In this noteboook, we will show you how to implement fine grained access to control using AWS Lake formation. The configurations will be performed by AWS Lake Formation admin.

##  A. Lake Formation Admin User

In order to perform the steps, you need to create a **Lake Formation Admin user** in IAM (Identify and Access Management) and sign in as that Admin user. Detailed instructions can be found here https://docs.aws.amazon.com/lake-formation/latest/dg/getting-started-setup.html#create-data-lake-adminl.

## B. Setup AWS Lake Formation

In this section, we will show you how to implement the access control in AWS Lake Formation. 

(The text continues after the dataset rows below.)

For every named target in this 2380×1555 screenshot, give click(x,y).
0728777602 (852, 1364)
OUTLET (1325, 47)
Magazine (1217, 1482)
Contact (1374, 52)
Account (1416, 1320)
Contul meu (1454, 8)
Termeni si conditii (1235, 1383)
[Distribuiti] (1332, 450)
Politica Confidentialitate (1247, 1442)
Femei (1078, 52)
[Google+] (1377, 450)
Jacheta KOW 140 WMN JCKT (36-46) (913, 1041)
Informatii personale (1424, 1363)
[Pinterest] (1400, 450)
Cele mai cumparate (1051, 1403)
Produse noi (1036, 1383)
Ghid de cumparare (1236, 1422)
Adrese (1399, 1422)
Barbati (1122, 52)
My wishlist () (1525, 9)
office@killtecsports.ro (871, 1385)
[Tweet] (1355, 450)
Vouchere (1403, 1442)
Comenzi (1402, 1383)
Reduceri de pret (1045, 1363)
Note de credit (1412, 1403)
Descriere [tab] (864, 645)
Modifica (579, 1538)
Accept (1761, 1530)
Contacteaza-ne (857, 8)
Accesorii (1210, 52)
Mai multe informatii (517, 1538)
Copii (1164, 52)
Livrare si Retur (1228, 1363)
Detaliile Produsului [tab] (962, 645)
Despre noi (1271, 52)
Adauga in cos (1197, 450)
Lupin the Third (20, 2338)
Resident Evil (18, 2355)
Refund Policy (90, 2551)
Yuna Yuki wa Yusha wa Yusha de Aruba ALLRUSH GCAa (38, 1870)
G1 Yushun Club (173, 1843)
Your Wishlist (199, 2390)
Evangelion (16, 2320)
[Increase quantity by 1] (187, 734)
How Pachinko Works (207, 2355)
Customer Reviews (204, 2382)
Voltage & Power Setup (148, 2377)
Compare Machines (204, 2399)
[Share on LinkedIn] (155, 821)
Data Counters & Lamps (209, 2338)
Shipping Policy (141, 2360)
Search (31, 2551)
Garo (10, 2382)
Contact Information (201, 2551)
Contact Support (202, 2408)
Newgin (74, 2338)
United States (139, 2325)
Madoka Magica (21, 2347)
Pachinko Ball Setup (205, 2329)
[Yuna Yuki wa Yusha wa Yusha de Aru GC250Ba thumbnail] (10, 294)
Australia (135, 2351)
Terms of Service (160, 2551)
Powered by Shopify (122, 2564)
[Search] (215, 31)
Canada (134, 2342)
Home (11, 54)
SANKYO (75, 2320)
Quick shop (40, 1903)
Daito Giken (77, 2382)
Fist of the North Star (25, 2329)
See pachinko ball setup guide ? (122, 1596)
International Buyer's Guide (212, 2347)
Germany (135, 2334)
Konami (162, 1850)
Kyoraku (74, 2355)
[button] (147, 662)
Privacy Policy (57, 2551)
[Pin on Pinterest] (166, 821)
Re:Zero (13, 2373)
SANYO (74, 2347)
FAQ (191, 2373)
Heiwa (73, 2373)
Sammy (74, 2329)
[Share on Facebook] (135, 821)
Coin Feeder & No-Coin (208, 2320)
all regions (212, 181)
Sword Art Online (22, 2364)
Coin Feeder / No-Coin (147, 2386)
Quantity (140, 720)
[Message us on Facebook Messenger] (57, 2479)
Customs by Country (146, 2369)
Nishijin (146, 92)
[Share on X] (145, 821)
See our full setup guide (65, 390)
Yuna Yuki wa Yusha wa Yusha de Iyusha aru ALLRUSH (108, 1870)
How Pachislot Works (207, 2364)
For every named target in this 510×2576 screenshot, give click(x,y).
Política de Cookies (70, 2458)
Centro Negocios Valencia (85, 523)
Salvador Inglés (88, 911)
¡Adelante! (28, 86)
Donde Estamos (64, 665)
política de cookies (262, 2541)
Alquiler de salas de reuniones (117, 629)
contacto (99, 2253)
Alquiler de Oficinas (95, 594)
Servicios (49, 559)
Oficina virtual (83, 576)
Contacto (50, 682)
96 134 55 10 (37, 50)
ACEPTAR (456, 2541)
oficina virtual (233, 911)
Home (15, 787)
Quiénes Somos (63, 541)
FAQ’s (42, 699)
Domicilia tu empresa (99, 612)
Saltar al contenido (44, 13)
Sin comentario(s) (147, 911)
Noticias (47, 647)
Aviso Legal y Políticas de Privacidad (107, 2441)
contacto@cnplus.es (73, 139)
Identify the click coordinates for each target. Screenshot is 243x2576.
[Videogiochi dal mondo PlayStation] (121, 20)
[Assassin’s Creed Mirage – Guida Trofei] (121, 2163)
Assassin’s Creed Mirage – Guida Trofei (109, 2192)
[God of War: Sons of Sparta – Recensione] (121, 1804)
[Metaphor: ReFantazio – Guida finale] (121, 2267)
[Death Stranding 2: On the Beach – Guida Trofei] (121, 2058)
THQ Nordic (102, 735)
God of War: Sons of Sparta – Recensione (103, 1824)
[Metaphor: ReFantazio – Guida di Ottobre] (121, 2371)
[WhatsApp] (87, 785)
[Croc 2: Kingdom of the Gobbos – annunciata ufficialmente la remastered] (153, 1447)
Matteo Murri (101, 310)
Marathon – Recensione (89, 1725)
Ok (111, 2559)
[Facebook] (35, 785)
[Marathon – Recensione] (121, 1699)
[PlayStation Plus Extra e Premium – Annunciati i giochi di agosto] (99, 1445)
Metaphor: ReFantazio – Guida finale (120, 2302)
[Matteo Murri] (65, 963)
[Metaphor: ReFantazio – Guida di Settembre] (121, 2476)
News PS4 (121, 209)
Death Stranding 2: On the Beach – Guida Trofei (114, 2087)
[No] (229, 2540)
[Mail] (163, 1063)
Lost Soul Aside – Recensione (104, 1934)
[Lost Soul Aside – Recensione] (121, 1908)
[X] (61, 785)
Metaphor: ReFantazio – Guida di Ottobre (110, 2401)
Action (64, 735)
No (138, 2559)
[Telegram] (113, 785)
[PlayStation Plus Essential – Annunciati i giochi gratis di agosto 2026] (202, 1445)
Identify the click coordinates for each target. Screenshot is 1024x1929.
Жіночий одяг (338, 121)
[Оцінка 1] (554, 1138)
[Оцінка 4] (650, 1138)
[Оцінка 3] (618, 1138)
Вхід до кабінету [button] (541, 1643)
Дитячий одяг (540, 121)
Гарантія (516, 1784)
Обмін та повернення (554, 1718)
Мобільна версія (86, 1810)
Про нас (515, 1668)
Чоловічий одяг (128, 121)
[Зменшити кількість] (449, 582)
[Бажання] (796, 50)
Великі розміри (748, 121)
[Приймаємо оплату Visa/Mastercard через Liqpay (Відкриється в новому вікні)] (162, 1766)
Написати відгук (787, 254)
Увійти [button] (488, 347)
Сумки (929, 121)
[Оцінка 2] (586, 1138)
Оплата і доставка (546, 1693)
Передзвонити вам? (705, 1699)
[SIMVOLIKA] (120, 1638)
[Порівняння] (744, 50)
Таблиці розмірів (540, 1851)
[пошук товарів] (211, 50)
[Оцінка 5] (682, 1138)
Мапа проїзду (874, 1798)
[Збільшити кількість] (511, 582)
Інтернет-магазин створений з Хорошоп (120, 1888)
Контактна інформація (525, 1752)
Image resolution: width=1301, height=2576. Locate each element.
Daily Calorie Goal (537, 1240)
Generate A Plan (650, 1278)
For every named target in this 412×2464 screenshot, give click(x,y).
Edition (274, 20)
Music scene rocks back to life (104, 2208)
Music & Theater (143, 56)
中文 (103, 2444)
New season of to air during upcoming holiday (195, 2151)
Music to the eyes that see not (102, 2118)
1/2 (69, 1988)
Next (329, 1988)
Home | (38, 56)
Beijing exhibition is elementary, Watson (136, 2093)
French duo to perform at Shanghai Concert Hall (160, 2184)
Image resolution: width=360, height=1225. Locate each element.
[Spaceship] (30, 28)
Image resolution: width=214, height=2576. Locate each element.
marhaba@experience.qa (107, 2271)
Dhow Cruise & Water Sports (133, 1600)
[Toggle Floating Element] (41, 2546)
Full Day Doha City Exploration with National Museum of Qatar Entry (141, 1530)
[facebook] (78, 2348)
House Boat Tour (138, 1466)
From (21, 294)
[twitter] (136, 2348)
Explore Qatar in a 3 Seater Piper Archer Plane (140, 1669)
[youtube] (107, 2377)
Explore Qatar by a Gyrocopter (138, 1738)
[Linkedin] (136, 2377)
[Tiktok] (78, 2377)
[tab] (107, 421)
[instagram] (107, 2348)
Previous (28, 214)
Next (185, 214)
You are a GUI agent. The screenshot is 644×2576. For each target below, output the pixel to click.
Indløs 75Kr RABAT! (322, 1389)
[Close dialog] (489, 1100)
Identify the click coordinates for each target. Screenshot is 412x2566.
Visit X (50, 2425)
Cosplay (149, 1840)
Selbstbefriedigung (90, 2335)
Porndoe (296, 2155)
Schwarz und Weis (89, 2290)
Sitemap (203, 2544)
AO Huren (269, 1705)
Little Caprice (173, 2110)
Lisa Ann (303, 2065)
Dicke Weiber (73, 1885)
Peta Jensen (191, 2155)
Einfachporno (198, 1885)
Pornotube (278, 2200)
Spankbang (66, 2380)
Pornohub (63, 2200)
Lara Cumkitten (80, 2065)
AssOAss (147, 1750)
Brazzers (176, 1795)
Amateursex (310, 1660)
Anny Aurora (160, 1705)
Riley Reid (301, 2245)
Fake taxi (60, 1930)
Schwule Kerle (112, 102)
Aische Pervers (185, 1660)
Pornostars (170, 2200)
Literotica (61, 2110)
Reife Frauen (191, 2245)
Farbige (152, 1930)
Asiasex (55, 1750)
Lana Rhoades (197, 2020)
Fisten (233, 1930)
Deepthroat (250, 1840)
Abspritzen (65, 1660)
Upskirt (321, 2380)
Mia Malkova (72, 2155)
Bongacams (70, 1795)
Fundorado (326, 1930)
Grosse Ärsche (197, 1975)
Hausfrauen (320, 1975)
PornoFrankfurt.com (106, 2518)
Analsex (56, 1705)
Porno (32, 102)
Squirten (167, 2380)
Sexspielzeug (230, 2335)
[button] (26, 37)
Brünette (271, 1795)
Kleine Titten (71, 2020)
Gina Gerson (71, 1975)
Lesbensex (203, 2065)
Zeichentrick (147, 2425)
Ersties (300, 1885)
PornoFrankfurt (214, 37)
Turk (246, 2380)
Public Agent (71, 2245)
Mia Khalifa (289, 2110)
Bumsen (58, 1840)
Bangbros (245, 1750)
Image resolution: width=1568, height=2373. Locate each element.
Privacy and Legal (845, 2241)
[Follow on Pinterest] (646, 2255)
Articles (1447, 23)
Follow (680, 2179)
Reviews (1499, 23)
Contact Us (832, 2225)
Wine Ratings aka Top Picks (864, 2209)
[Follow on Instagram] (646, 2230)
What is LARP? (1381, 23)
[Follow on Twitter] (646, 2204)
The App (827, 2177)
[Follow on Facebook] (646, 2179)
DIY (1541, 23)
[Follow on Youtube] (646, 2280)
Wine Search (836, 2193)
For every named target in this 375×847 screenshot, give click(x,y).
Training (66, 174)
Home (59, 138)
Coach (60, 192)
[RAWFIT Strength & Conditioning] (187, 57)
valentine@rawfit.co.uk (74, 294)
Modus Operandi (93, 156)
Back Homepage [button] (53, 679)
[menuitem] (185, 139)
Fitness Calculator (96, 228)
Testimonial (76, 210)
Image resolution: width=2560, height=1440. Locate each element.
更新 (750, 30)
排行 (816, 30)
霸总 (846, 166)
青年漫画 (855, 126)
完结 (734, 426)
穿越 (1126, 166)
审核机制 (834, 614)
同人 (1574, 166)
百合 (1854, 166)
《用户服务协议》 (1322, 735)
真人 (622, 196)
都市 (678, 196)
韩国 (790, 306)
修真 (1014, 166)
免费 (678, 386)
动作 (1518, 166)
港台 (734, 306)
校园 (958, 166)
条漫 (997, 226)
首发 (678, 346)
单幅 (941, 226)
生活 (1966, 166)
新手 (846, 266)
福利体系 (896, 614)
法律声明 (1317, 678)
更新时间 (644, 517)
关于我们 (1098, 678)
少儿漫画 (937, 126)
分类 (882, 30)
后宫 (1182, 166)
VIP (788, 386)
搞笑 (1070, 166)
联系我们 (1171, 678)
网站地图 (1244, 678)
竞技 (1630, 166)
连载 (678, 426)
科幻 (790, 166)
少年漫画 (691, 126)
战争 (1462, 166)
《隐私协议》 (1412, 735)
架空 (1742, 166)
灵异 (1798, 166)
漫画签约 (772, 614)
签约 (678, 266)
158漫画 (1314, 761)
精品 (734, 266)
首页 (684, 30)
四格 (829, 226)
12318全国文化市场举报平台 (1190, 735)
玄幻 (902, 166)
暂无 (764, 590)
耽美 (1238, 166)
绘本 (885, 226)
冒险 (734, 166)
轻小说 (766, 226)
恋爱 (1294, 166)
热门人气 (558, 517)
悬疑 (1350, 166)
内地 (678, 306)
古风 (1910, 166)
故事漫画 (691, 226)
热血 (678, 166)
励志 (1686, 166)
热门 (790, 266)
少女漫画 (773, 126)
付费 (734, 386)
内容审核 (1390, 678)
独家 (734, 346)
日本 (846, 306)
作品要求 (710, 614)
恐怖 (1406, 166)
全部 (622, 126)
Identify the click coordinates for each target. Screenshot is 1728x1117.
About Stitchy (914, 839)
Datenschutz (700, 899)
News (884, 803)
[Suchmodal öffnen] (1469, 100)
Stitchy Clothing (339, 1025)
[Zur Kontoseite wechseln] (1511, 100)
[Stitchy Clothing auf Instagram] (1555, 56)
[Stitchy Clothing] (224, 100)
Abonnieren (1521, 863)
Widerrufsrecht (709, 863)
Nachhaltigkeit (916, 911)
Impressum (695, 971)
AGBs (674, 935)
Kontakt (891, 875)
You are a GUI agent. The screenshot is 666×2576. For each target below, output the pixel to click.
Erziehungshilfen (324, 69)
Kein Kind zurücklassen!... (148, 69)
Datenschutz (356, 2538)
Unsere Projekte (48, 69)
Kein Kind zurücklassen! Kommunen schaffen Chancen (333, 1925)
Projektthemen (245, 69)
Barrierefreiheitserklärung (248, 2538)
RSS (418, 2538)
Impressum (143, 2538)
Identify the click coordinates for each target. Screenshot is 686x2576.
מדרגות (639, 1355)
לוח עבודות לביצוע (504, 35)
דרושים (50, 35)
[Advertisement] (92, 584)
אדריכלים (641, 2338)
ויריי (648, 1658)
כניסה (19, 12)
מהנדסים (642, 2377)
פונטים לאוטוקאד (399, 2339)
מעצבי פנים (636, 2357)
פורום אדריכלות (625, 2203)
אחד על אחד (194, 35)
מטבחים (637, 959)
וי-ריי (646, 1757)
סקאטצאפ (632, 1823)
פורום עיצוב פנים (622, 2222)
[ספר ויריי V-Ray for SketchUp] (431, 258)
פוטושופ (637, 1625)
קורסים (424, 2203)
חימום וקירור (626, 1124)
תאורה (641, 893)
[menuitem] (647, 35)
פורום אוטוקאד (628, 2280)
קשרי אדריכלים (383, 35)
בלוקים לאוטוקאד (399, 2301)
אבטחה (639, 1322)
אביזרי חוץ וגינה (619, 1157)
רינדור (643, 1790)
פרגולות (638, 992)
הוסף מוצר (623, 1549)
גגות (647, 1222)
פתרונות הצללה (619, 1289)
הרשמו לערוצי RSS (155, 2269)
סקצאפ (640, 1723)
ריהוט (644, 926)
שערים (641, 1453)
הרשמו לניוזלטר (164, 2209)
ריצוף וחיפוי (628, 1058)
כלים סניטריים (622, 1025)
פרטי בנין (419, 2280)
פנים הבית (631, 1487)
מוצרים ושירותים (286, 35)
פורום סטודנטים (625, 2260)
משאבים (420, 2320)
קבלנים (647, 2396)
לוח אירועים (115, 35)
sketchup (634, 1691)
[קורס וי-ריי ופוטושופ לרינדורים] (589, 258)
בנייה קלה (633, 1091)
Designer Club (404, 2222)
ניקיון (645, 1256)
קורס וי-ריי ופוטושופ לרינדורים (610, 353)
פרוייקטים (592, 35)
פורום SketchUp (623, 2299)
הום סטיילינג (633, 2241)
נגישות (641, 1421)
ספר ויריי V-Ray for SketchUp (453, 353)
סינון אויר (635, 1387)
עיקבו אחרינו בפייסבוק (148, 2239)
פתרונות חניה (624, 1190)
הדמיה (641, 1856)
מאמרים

1. Register the Offline Feature Store in Lake Formation.
2. Create the required data filters for fined grained access control
3. Grant feature groups (tables) and features (columns) permissions

In order to perform the steps, you need to create a Lake Formation Admin user in IAM (Identify and Access Management) and sign in as that Admin user. Detailed instructions can be found here: https://docs.aws.amazon.com/lake-formation/latest/dg/getting-started-setup.html#create-data-lake-adminl

### 1) Register Amazon SageMaker Offline Feature Store in Lake Formation

To start using Lake Formation permissions with your existing Feature Store databases and tables, you must revoke the Super permission from the **IAMAllowedPrincipals** group on the database in Lake Formation.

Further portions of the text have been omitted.